Tambem tive problemas no emissor, por ter entrado agua nele, agora acho que tenho o RS ideal enviei mail do meu trabalho e em 5 minutos, determinaram enviarem-me outro na garantia a custo zero, que chegou dali a 4 dias


----------



## MeteoAlentejo (27 Jan 2012 às 20:25)

mandei o email esta tarde a dizer o que se passava , mas não me reponderam, mandei para o departamento técnico.
como fazes para não utilizar o painel?
tapas-o?


----------



## filipe cunha (27 Jan 2012 às 20:42)

MeteoAlentejo disse:


> mandei o email esta tarde a dizer o que se passava , mas não me reponderam, mandei para o departamento técnico.
> como fazes para não utilizar o painel?
> tapas-o?




Acho que é a ficha do pluviometro que vai ao painel e a ficha do painel vai ao emissor.
Liguei a ficha do pluviometro directo ao emissor, como as versões anteriores da PCE e primas parecidas, que vinham sem painel


----------



## MeteoAlentejo (27 Jan 2012 às 20:45)

ok ok, amanhã vou tentar isso também.


----------



## MeteoAlentejo (28 Jan 2012 às 11:15)

já coloquei novas pilhas alcalinas.
o emissor acende a luz vermelha, mas o consola não apanhas sinal nenhum.
está completamente morta


----------



## Mário Barros (28 Jan 2012 às 11:58)

MeteoAlentejo disse:


> já coloquei novas pilhas alcalinas.
> o emissor acende a luz vermelha, mas o consola não apanhas sinal nenhum.
> está completamente morta



Cá pra mim tens a consola muito longe da instrumentação.


----------



## filipe cunha (28 Jan 2012 às 12:51)

MeteoAlentejo disse:


> já coloquei novas pilhas alcalinas.
> o emissor acende a luz vermelha, mas o consola não apanhas sinal nenhum.
> está completamente morta



Mas não tem qualquer visualização? ou tens as pilhas ao contrário?


----------



## MeteoAlentejo (28 Jan 2012 às 14:39)

tenho a consola mesmo junto á estação.
mas a consola não mostra dados nenhuns do emissor, nem chuva, nem vento, nem temperaturas.
só mostra os dados interiores e a pressão.


----------



## ALBIMETEO (28 Jan 2012 às 14:49)

MeteoAlentejo disse:


> já coloquei novas pilhas alcalinas.
> o emissor acende a luz vermelha, mas o consola não apanhas sinal nenhum.
> está completamente morta



Se a estação está morta,vamos ter que fazer o funeral e enterrar .


----------



## MeteoAlentejo (28 Jan 2012 às 14:51)

não sei mesmo o que passa.
já fiz de tudo, mas não apanha o sinal


----------



## SpiderVV (28 Jan 2012 às 14:56)

MeteoAlentejo disse:


> tenho a consola mesmo junto á estação.
> mas a consola não mostra dados nenhuns do emissor, nem chuva, nem vento, nem temperaturas.
> só mostra os dados interiores e a pressão.

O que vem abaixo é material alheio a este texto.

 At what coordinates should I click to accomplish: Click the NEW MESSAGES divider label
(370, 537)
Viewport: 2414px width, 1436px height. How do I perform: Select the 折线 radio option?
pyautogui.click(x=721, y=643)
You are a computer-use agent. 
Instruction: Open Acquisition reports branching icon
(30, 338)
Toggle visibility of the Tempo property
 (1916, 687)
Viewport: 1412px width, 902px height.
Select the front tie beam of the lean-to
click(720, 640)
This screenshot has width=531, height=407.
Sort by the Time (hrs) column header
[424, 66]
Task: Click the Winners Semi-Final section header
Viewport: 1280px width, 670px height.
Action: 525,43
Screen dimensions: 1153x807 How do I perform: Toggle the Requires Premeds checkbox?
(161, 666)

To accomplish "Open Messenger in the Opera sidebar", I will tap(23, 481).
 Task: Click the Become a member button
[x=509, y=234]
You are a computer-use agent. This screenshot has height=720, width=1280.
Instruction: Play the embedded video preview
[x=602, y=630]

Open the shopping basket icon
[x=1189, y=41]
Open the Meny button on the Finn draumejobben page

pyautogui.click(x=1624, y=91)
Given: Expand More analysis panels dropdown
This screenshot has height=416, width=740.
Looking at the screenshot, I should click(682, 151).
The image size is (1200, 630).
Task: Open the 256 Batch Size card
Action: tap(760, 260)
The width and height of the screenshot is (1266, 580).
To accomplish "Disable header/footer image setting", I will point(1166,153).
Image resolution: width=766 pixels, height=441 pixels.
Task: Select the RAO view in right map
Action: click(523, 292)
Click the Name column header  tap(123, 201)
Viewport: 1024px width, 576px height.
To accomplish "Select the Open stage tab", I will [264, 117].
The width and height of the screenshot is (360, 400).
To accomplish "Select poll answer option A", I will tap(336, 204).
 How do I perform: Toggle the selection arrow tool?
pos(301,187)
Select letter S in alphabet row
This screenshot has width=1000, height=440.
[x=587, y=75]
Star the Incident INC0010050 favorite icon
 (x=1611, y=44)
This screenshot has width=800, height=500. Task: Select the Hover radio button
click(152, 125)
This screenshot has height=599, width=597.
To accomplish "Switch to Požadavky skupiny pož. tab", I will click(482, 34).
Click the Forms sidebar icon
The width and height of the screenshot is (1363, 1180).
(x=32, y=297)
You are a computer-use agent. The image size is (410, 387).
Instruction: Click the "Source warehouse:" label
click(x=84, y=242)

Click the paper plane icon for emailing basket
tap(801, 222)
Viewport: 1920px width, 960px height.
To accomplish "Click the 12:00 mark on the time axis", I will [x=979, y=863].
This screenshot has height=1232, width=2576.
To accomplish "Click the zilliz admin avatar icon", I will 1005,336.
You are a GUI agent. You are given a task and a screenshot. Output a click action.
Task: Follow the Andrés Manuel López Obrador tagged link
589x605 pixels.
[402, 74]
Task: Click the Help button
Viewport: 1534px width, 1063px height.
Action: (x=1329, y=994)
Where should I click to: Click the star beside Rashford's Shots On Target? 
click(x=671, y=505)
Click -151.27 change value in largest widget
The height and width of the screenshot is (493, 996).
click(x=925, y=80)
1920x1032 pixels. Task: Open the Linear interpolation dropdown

Tira as pilhas à consola e mete-as de novo.


----------



## Geiras (28 Jan 2012 às 14:57)

Só problemas...
Essa estação não deverá durar mais que um verão, não vai resistir ao inferno de Verão de Serpa...


----------



## amando96 (28 Jan 2012 às 15:00)

Geiras disse:


> Só problemas...
> Essa estação não deverá durar mais que um verão, não vai resistir ao inferno de Verão de Serpa...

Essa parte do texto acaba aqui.